Both Britain's Astute and US Virginia boats use highly enriched weapons-grade uranium fuel in their reactor cells.
The fuel cells last as long as the submarines - about 30 years. The submarines don't need refuelling during that time. These cells also allow the submarines to remain underwater indefinitely, only restricted by the endurance of their crews, which in turn depends on the amount of food they can carry.
The international nuclear non-proliferation regime could be compromised if other nuclear threshold countries, encouraged by Australia's nuclear moves, acquire their own nuclear-propelled submarines. In fact, Brazil is already doing so.

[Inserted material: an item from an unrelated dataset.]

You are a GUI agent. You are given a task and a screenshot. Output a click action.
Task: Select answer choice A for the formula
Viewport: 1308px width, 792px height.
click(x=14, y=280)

The bomb-grade uranium fuel could be clandestinely extracted from submarine cores to make nuclear weapons.
Some such countries could be encouraged to arm their nuclear-powered subs with nuclear weapons.
Australians living along our coastline (the majority) would be very uncomfortable if they had to host nuclear submarine bases in their electorates.
Given that Australia has no permanent storage for even low-level uranium waste, the government would find it extremely difficult to find even temporary locations for storing highly toxic and extremely long-lasting spent nuclear reactor cores.
While it is claimed that Virginia or Astute class attack submarines are far superior in speed and quietness to conventionally powered boats, this is untrue.
Most European navies, as well as those of Japan and South Korea, have quieter and nearly as fast conventionally powered submarines. They employ auxiliary air independent propulsion systems that extend their underwater endurance to 21 days or more.
Without the pumps needed to keep reactors cool on nuclear subs, they are much quieter; they are also much cheaper. Australia could purchase or build five or more such boats for the price of one Virginia or Astute boat.
We should not expect early delivery of our subs if the Americans or British are to build them, or even only their nuclear reactors.
We should have purchased Japanese Sohryu class submarines when we had the chance.
Australia would not retain sovereignty over American or British-acquired submarines. It does not have the technology to build its own nuclear propulsion units, and will be heavily reliant on either the British or (more likely) American technology.
This will bind the Navy even more closely to US strategic planning in the Pacific, especially in its plans to confront China.
Both countries are flat out building their own fast attack submarines. It is very doubtful either country would be prepared to make space on their assembly lines to accommodate early delivery of submarines for Australia.